Monday, February 12, 2007

I Blame Def Leppard...

A quick word of appreciation...
For my wonderful wife.
Sorry I have been a bit of a bear lately.
You have been wonderful and I appreciate you doing so much more than just keeping me alive!
I would be a friggin' Train Wreck with out you.
For all of the many times that I should say the right thing and don't... I Love you.
I am glad to have you "keeping me between the lines"
;o)~


Why Def Leppard?
Well I was on my way into work and channel surfing the dial when I just hit a station and got tired of pushing the button.
I stopped as the end of some eighties rock was fading to an end.
After a second of dead air Def Leppard ripped through the speakers. I grinned at the song and visions of youth... conversations of the past and things that passed for conversations but were really me on a rant and no one else getting a word in edgewise


Down that road...
Well... when you start down the reminiscing road you tend to hop about.
So I bounced around from thought to thought...
and through the many varied pit stops of my mind I found one element that continued through them all... How thankful I was for my life.
Sometimes I get mired down in "This Sux, That sux... blah blah blah..."
But I really have it good.
My wife is wonderful, understanding and quite tolerant of the fact that I am a raving fucking lunatic most of the time. My son is incredible! He is everything I could ask for in a son. I have My best friend back in my life which has been a great improvement in my spirit overall.
Rick and Colleen are great additions to have back into my life in general and my schedule  as well. :D So all of these things are some of the great things in my life that I sometimes forget to focus on. The small slump sometimes clouds my vision of what is important.

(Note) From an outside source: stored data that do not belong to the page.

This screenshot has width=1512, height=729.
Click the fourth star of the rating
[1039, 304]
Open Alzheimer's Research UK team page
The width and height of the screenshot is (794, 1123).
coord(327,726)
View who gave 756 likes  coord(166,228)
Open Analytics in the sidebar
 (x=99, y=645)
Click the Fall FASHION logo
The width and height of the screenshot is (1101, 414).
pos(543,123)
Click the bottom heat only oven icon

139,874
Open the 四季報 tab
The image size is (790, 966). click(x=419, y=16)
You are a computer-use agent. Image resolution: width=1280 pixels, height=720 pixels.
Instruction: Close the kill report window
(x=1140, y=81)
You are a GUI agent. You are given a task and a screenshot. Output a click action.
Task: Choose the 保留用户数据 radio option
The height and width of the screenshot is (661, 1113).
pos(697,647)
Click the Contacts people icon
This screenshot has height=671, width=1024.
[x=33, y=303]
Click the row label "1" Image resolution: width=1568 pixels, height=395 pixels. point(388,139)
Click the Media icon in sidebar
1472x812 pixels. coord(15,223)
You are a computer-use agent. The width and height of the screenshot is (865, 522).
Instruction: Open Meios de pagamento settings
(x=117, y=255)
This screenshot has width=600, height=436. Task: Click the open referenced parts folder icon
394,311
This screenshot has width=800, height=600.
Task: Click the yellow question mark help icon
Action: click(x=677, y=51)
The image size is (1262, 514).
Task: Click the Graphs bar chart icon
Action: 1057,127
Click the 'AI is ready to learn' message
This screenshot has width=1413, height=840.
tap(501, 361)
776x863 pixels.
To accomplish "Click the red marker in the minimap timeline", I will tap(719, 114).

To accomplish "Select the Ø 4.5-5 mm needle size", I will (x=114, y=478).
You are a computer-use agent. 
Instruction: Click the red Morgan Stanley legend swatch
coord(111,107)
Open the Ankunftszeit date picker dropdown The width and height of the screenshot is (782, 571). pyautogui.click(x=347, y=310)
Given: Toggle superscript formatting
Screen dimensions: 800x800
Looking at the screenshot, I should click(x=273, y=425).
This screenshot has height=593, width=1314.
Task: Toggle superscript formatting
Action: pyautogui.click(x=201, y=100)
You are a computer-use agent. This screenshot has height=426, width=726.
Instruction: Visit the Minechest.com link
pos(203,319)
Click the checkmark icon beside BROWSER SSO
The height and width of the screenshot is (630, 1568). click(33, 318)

I'll Leave you with This...
I will be typing up the Furnace adventure shortly... so there will be more from me.

But for now That is all I guess.
~Later

1 comment:

Anonymous said...

I just wanted to jump on before I head to the dance and see if you had typed up the furnace story. I did not expect you to make me cry. I know I am a big sap, but thank you so much for all you said. I needed so much to hear it today. I don't even think I can say the right words right now...Just know I Love You!